他的笔记多专注于地理学方面,当他每每读到书中与山川、关塞、坡地、水利有关的地方,所记尤为详尽。
后来,近代睁眼看世界的先驱人物魏源在扩编《海国图志》的时,就邀请汪士铎来协助。除了协助魏源,他还留下了诸如《南北史补志》、《水经注图》等地理学著作,是我国近代有名的地理学家。
汪士铎爱书,但他这一生却也为书所累。
为书所累被困江宁
咸丰三年(1853年)春天,太平军攻克江宁,并将此地改名为“天京”,天王洪秀全在此定都,建立起一个与清政府对峙的新政权。
那年春天,恰逢清朝三年一次的会试年,举人汪士铎早与朋友约好结伴去京师参加会试。
就在前一年冬天,太平军的消息不断传来,城中传言纷纷,一时间人心惶惶,很多人都拖家带口地离开江宁另寻他处了。春节刚过,汪士铎的一个朋友也计划放弃会试出城避祸,特地来跟他辞行,同时劝他也出城躲躲。
后来很多人也劝他尽早出城,但是都被他以各种理由拒绝了。其中最重要的理由是:家里藏书太多,不愿舍弃藏书自己走,但是把书留下来肯定会被销毁,犹犹豫豫就到了三月末。
三月末的一天清晨,汪士铎起床后发现江宁城不太一样了。
汪士铎故居
江宁城外突然多了许多营垒和望楼,营垒内外皆有壕沟,壕沟均深八尺,宽六尺到八尺不等;城内亦建起更楼,太平军的防备已然到了“全城内外,在目如绘”的地步。城外的人进不来,城里的人也出不去。
此时汪士铎才开始后悔,后悔自己没有尽早听从友人的劝告,一起逃难而去。当他走到街上了解现状时,看到前面很多人都围在一起,于是也走了过去。
汪士铎走过去看到一个持刀大汉站在中间,极力劝说大家跟他去拜兄弟,拜兄弟并不需要什么复杂的仪式,只要报上姓名就能领块红布,把红布挂在身上就能够在江宁城畅行无阻了。
同在场的所有人一样,汪士铎也对这个持刀大汉所说的深信不疑。然而,汪士铎跟着那人出城之后才发现,他们所到的地方到处挂着黄色的旗帜,旗帜上面写着“圣兵”两个字。这时他才恍然大悟,原来这个人把大家骗到了军营里,就这样,汪士铎被太平军给编入了男营。
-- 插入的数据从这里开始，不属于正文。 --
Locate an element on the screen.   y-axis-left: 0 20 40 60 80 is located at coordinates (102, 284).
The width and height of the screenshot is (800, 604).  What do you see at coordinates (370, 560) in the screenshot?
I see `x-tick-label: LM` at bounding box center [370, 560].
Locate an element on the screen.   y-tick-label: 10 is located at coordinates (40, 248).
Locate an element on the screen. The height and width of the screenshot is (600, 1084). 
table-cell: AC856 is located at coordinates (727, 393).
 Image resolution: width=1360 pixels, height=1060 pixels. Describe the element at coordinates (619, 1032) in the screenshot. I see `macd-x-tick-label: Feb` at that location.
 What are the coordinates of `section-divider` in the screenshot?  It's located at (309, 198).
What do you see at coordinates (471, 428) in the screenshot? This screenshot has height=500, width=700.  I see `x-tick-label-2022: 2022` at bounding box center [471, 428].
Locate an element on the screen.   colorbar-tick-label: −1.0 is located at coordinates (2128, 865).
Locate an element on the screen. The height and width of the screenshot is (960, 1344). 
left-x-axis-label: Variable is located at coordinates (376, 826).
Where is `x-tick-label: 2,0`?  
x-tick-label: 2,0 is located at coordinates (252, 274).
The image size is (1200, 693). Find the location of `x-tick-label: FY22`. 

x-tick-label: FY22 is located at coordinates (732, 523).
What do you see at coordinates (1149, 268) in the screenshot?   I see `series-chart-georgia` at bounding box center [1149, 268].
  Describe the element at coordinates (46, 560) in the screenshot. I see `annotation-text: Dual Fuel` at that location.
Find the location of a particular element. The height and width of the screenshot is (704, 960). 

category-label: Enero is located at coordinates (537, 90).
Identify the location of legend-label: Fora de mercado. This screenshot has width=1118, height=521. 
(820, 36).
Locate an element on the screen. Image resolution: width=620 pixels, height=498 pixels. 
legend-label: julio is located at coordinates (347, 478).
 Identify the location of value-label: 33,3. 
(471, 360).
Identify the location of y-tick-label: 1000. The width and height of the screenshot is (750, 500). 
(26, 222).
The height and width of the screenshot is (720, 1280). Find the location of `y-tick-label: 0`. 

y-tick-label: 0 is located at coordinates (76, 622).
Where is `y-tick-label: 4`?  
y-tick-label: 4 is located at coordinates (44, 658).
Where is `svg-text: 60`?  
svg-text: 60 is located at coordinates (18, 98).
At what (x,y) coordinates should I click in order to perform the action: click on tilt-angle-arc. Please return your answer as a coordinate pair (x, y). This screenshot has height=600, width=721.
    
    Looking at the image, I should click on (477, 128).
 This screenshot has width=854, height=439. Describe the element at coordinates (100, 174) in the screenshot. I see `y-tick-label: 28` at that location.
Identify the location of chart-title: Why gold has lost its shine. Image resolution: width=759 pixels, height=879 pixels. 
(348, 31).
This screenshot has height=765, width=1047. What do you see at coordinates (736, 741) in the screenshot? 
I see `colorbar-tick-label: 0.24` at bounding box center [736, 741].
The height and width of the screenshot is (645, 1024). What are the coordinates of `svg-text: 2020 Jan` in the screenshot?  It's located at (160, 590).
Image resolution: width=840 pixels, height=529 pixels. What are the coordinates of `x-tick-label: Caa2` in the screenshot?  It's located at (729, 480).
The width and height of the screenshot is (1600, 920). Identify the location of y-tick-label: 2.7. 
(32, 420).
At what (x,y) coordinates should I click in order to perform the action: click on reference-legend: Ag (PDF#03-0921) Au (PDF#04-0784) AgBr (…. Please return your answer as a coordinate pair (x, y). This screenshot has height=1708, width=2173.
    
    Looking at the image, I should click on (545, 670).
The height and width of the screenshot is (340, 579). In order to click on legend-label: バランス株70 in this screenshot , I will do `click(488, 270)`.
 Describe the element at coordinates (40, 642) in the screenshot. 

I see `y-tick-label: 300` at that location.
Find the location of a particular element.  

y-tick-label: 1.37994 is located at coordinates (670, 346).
与此同时,他的妻女也被送进了旅馆,每日都要被迫从事挖壕、砍柴等重活,还不时地会遭遇工头的凌虐。太平军管理下的江宁城,分为男营和女营,分别管理。在此期间,夫妻不得同居,父女、母子不得相见,每日过得生不如死。
就这样凄惨地过了大半年,汪士铎找机会买通了一个太平军的采薪官,这才逃出了这座人间地狱。然而,汪士铎此时已经五十二岁了,在这个本该颐养天年的年纪,他却经受着妻离子散、背井离乡的折磨。
时乖运蹇写日记
儒生汪士铎也曾温柔敦厚,也有着古代文人都有的修齐治平的人生理想。然而熟读四书五经,多年寒窗苦读的他,中举那年恰逢英军发动鸦片战争,清王朝一度都自身难保;准备参加会试却又被太平军拉了壮丁,个人命运十分悲惨,导致他后来心态发生了一些改变。
时乖运蹇的汪士铎逃出江宁城后,过了一段颠沛流离的苦日子,于次年五月辗转来到安徽绩溪定居。纷乱的时局和困苦的生活,让这个年过半百的老人身心俱疲,他给自己重新起了个号——无不悔翁,万念俱灰的意味浓厚。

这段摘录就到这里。